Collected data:
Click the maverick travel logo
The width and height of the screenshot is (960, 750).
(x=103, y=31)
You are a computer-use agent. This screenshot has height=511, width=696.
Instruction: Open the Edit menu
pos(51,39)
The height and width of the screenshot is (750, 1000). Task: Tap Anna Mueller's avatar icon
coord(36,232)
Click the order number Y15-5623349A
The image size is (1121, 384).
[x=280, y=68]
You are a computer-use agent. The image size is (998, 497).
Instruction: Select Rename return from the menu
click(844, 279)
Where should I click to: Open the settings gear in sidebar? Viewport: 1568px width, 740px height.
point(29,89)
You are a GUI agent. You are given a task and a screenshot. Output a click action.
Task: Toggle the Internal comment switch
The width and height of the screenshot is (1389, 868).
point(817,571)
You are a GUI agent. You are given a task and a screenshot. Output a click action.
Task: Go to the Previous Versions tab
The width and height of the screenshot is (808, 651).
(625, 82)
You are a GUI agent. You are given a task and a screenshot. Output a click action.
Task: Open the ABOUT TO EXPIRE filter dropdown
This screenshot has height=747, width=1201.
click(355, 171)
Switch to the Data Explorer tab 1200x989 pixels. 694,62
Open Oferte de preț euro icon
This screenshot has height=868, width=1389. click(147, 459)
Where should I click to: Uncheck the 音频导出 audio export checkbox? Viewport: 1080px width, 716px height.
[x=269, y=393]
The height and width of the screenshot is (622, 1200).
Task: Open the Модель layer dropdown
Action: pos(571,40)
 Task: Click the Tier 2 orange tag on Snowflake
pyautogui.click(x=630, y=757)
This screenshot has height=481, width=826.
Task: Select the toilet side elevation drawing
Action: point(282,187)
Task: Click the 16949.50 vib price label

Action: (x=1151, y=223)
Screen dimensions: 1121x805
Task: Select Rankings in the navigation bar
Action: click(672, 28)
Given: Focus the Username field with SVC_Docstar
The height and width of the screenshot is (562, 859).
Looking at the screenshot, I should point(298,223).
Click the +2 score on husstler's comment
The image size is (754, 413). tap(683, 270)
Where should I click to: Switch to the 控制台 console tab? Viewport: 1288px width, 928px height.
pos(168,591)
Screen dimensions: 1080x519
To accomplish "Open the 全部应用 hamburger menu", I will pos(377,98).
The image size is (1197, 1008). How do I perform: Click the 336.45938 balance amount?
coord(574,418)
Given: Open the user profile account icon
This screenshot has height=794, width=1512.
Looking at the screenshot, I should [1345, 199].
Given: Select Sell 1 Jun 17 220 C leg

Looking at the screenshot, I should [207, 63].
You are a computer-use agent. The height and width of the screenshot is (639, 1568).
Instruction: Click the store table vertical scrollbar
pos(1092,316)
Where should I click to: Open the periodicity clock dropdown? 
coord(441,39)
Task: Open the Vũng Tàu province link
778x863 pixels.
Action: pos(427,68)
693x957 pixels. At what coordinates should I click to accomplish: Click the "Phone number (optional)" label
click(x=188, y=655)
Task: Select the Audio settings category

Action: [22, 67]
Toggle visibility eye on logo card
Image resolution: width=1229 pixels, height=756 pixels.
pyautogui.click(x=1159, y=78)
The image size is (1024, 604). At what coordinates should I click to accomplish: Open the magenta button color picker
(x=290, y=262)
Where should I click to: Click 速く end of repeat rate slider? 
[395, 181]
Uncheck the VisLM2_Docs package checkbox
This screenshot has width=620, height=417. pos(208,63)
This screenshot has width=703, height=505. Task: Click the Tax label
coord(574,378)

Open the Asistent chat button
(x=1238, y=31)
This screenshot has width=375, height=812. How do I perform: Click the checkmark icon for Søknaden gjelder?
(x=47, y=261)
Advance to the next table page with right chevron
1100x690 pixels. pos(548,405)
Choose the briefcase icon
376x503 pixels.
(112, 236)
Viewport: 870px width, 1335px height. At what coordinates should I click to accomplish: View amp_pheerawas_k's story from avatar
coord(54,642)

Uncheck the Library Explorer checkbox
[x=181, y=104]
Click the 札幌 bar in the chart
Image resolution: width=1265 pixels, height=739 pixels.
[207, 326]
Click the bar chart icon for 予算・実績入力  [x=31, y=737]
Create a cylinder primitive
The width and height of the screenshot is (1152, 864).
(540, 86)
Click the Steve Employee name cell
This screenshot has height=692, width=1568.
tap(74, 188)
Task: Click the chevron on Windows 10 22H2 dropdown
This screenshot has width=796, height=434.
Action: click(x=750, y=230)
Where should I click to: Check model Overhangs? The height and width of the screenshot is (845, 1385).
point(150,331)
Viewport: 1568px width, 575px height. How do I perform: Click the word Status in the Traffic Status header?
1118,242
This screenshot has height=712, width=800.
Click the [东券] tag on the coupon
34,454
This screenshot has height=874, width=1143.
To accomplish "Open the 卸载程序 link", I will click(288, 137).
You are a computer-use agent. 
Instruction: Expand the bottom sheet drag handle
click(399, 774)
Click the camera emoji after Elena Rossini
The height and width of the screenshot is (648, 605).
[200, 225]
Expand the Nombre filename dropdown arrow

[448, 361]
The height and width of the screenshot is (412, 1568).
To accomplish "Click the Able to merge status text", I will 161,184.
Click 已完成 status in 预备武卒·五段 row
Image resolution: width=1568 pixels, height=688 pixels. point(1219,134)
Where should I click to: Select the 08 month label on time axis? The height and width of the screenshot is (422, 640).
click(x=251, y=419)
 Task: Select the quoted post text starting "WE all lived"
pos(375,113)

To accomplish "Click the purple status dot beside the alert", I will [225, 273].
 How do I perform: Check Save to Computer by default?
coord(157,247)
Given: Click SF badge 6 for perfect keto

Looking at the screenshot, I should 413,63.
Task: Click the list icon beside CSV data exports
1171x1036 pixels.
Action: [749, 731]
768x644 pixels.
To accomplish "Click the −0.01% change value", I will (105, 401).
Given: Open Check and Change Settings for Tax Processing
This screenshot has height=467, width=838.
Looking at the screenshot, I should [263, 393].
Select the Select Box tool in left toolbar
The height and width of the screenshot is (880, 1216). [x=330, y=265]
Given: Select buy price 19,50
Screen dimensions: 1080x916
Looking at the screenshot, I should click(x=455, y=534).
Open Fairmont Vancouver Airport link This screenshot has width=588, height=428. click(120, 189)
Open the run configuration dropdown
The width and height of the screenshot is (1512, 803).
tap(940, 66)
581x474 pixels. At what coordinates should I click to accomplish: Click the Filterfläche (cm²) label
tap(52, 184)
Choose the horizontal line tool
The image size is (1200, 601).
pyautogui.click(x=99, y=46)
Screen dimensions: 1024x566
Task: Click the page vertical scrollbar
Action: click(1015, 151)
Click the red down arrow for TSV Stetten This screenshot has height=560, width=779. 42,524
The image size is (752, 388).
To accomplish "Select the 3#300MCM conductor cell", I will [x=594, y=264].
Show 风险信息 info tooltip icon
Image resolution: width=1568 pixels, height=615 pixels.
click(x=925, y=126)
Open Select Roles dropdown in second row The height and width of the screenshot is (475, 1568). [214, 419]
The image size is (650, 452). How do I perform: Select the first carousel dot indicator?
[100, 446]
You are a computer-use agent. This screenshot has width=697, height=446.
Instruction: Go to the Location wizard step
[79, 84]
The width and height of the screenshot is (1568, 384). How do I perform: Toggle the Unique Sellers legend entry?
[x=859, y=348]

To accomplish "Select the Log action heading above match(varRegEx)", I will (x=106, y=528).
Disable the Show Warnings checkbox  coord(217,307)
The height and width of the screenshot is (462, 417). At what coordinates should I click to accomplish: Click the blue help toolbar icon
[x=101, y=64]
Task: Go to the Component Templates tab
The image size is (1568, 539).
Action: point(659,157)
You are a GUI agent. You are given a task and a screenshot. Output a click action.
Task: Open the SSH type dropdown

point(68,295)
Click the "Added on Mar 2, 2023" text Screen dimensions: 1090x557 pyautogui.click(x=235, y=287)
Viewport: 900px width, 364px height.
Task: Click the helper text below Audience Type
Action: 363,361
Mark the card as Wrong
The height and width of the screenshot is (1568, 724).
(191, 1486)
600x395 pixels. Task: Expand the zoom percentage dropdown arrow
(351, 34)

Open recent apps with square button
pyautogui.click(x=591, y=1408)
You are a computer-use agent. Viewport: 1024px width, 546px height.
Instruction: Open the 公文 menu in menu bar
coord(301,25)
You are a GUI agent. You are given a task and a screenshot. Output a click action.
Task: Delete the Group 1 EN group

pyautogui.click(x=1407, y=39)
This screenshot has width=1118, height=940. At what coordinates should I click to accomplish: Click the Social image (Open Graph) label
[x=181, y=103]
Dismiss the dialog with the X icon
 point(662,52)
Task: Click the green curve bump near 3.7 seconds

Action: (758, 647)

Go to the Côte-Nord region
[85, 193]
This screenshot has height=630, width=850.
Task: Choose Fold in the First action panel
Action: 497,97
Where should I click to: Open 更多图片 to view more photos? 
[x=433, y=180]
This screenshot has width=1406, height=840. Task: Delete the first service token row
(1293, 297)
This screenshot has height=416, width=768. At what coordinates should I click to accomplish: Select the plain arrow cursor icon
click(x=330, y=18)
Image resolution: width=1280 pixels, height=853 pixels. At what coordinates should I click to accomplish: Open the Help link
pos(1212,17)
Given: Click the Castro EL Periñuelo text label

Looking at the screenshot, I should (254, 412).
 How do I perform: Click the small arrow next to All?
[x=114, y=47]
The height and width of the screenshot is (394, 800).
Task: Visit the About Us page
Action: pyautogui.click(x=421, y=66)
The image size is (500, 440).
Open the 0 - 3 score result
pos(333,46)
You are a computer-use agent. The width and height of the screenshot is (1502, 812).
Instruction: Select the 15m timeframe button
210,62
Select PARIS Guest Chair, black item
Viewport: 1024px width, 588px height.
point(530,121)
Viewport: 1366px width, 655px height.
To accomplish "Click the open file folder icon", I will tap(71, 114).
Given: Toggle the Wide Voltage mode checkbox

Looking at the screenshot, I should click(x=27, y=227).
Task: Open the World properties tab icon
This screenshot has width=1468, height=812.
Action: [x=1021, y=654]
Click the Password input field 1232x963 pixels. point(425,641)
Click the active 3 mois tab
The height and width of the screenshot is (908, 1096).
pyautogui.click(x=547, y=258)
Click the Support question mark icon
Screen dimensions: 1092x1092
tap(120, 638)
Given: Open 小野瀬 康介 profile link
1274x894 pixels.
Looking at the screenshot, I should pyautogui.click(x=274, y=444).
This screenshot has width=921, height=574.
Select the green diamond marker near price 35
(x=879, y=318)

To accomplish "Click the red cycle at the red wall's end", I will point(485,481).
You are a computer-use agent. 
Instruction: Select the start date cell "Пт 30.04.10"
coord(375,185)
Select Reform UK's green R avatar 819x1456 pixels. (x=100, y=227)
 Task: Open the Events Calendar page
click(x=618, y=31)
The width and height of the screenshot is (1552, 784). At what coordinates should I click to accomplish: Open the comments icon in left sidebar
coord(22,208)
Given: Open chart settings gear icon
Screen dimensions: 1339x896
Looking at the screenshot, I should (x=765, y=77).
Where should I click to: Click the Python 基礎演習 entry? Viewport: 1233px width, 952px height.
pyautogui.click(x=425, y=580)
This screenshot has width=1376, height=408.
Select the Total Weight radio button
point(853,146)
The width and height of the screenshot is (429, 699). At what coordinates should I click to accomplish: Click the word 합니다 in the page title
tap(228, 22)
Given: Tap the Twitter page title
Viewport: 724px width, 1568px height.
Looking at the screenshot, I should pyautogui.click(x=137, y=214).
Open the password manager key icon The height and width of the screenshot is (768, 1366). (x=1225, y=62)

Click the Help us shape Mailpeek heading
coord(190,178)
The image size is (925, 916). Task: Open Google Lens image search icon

## Problem details:
Starting at the line above that contains "Choose the horizontal line tool", write out each line exactly until the line that contains "The image size is (752, 388)." has been written, and stop there.

## Answer to this task:
Choose the horizontal line tool
The image size is (1200, 601).
pyautogui.click(x=99, y=46)
Screen dimensions: 1024x566
Task: Click the page vertical scrollbar
Action: click(1015, 151)
Click the red down arrow for TSV Stetten This screenshot has height=560, width=779. 42,524
The image size is (752, 388).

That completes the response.